[Text Boundary: Start]

509. A system according to claim 508 wherein the targeted electrical resistivity is greater than about 500 ohm*cm.
510. A system according to claim 508 wherein the targeted electrical resistivity is less than about 500 ohm*cm.
511. A system according to claim 485 or
486 wherein the porous material comprises a microporous membrane.
512. A system according to claim 511 wherein the controller specifies a targeted electrical resistivity for the microporous membrane.
513. A system according to claim 512 wherein the targeted electrical resistivity is greater than about 500 ohm*cm.
514. A system according to claim 512 wherein the targeted electrical resistivity is less than about 500 ohm*cm.
515. A system according to claim 485 or 486 wherein the controller specifies an interior pressure for the interior area less than bubble point value of the porous material.
516. A system for ablating body tissue comprising an electrode including a wall adapted to contact tissue, the wall surrounding an interior area, a lumen to convey a medium containing ions into the interior area, the wall of the electrode comprising spaced apart first and second zones of porous material, each sized to pass ions contained in the medium, a generator of electrical ablation energy coupled to the medium in the interior area of the electrode to transmit electrical ablation energy for ionic transport through the medium and the first and second zones of porous material to tissue, first and second sensing elements carried by the wall proximal to, respectively, the first
and second zones of porous material to sense temperature, and a controller coupled to the generator and the first and second sensing elements to govern transmission of electrical ablation energy to the medium based, at least in part, upon temperatures sensed by the first and second sensing elements.
517. A system according to claim 516 wherein the controller specifies a targeted electrical ablation energy power level delivered to the medium based, at least in part, upon temperature sensed by at least one of the sensing elements.
518. A system according to claim 516 wherein the controller specifies a duty cycle for the ionic transport of electrical ablation energy through the first and second zones of porous material based, at least in part, upon temperatures sensed by the first and second sensing elements.
519. A system according to claim 517 wherein the controller delivers electrical ablation energy by ionic transport through the first and second zones of porous material in pulses.
520. A system according to claim 516 wherein the controller specifies a targeted maximum temperature condition to be sensed by the first and second sensing elements while the electrode ionically transmits ablation energy.
521. A system according to claim 520 wherein the controller periodically compares temperatures sensed by the first and second sensing elements to the targeted maximum
temperature condition and generates a command to govern ionic transport through the first and second porous zones based, at least in part, upon the comparison.
522. A system according to claim 520 wherein the controller includes an element for inputting a desired therapeutic result including at least a targeted lesion depth.
523. A system according to claim 522 wherein the controller includes processing means for specifying an operating condition based upon the desired therapeutic result including establishing a targeted maximum temperature condition to be sensed by the first and second sensing elements while the electrode ionically transmits ablation energy.
524. A system according to claim 523 wherein the controller periodically compares temperatures sensed by the first and second sensing elements to the targeted maximum temperature condition and generates a command to govern ionic transport through the first and second porous zones based, at least in part, upon the comparison.
525. A system according to claim 522 wherein at least one of the zones of porous material comprises an ultrafiltration membrane.
526. A system according to claim 516 wherein at least one of the zones of porous material comprises a microporous membrane.
527. A system according to claim 516 wherein the controller specifies an interior pressure for the interior area less than bubble point value of the porous material.

[Text Boundary: End]

Instructions to follow »
In the ablation-system claims, what does claim 521 say the controller bases its command for ionic transport through the first and second porous zones on? Answer in one to three sentences.

[Recorded information Boundary: Start]

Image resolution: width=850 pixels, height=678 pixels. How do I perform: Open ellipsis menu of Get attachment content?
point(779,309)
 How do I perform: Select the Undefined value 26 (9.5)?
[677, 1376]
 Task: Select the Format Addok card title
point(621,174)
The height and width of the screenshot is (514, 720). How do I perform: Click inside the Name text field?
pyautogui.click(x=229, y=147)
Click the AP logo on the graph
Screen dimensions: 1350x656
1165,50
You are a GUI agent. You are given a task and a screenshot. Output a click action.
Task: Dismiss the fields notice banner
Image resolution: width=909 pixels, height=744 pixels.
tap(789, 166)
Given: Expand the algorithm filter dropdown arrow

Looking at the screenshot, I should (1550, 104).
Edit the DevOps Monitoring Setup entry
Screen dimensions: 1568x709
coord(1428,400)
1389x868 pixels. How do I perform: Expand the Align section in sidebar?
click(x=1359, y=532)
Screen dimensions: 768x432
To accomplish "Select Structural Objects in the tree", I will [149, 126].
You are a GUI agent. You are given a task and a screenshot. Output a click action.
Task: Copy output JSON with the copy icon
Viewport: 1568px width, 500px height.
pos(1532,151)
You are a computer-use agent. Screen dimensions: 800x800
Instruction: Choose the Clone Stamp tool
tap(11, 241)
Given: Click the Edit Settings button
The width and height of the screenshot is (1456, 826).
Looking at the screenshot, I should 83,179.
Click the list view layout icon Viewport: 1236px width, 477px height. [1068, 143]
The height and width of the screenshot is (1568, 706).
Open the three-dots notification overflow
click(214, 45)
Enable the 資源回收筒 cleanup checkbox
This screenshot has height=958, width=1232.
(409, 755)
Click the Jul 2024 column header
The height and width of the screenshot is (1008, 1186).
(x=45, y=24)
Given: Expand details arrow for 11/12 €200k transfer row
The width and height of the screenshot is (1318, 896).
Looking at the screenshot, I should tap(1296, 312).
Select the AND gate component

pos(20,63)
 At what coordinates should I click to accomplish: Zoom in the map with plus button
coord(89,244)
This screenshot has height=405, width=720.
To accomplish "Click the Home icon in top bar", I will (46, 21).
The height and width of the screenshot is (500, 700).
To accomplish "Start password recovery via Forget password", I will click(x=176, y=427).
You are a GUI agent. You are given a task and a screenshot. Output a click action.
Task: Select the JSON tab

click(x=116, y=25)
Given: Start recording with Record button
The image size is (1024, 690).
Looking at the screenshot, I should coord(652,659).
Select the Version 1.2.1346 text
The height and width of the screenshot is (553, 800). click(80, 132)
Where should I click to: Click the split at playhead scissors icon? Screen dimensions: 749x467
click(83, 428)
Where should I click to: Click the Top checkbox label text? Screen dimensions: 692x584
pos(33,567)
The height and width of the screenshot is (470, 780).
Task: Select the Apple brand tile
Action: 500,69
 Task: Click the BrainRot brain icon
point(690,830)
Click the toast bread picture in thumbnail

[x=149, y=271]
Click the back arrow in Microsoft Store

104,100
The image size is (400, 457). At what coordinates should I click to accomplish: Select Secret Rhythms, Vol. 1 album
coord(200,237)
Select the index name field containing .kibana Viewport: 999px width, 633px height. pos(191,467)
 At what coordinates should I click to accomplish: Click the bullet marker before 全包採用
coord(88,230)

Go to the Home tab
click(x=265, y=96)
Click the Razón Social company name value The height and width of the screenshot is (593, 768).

[Recorded information Boundary: End]

Result of this task »
The controller periodically compares the temperatures sensed by the first and second sensing elements with the targeted maximum temperature condition. It bases the command that governs ionic transport through the two porous zones, at least in part, on that comparison.